In his remarks, Paul Ryan seems to be blaming members of the Republican “Freedom Caucus,” the ones who want the Republican Party to stop compromising, for the party’s problems. Yet they are merely stating the obvious. They’re complaining about the fact that the Republican Party does not act or function as a second party; it’s merely an extension of the Democratic Party. At times they might quibble over how much to increase spending and borrowing, but there’s never a question that the government will continue to expand, will continue to grow way beyond the boundaries and limits of the Constitution, and will raise the national debt (not to mention taxes eventually) into unsustainable territory.

It’s claimed that going along to get along with the Democrats’ agenda – which will continue to dominate even once Obama is out of office, unless you get a totally different agenda – is the more “practical” and “common sense” approach.

Yet how practical and common sensical is it to keep spending and borrowing in this way? How rational is that? And what about the effect this has on the economy, where all these problems lead to economic growth near stagnation, rather than the 4-8 percent growth per year it might be, and should be, in a free market economy with limited government?

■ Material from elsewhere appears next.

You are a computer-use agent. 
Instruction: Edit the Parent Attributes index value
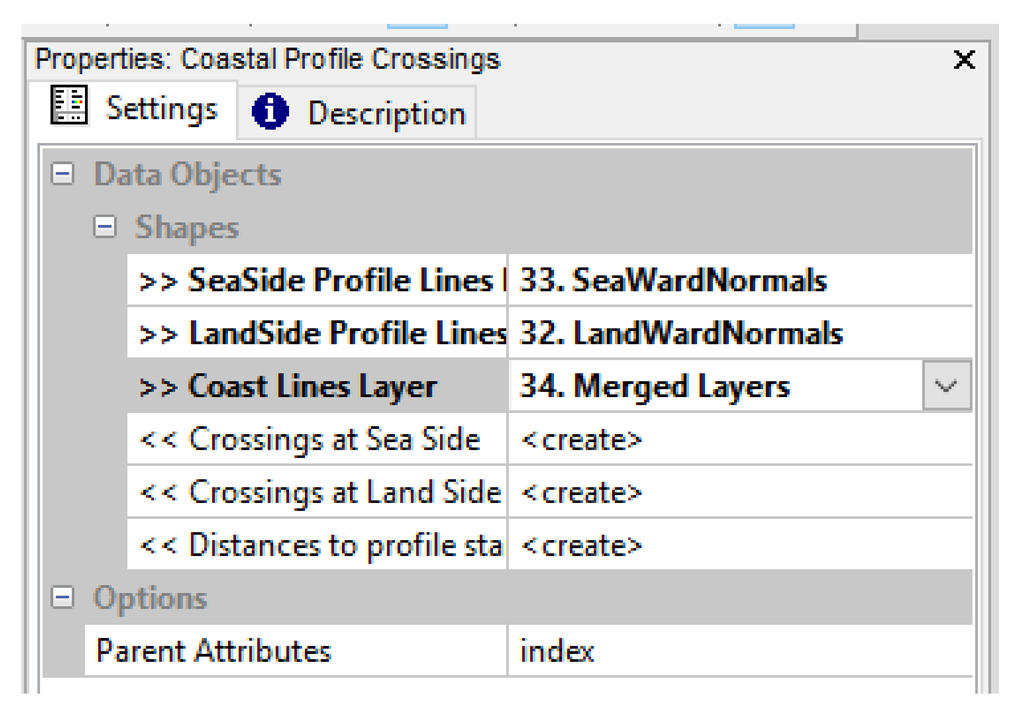[x=557, y=652]
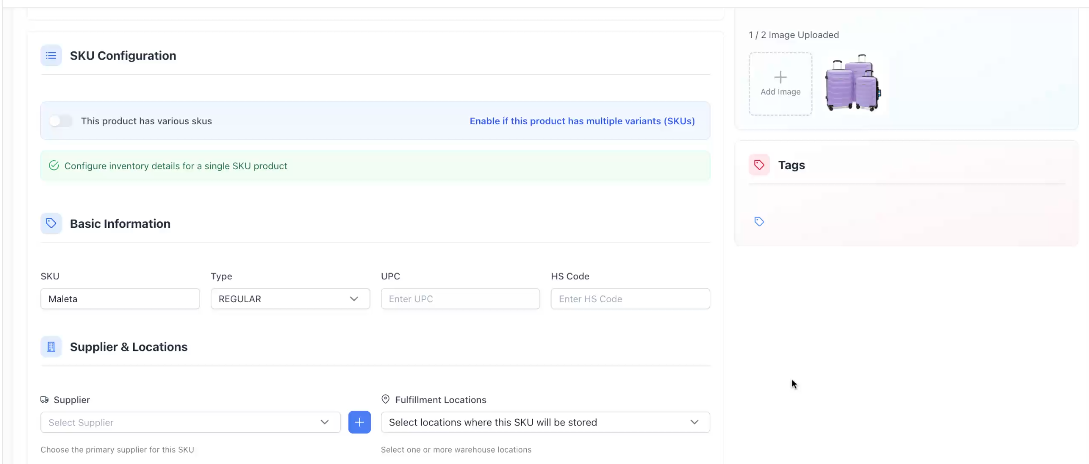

We’re mostly fighting over immigration. Yet we fail to debate whether all these immigrants have much of an economy greeting them when they arrive in America. Maybe if we had a real, thriving and growing economy again, then immigration (at least aside from terrorists and criminals) would not have to be such an issue.

If Paul Ryan’s resentful and testy comments to the more principled members of his party are any indication, then nothing will change when he becomes Speaker of the House.

Republicans have yet to become a second party. You will know they are one when they’re finally able to elevate leaders who actually stand for principles of individual rights, private property and the required reductions in spending and debt to bring those principles to life.

You should never compromise on a principle. Democrats never have, and they never will. Republicans would do well to learn from them.

America suffers from a lack of leadership or hope because nobody, at least yet, will challenge the prevailing views about government and the Constitution in a principled way.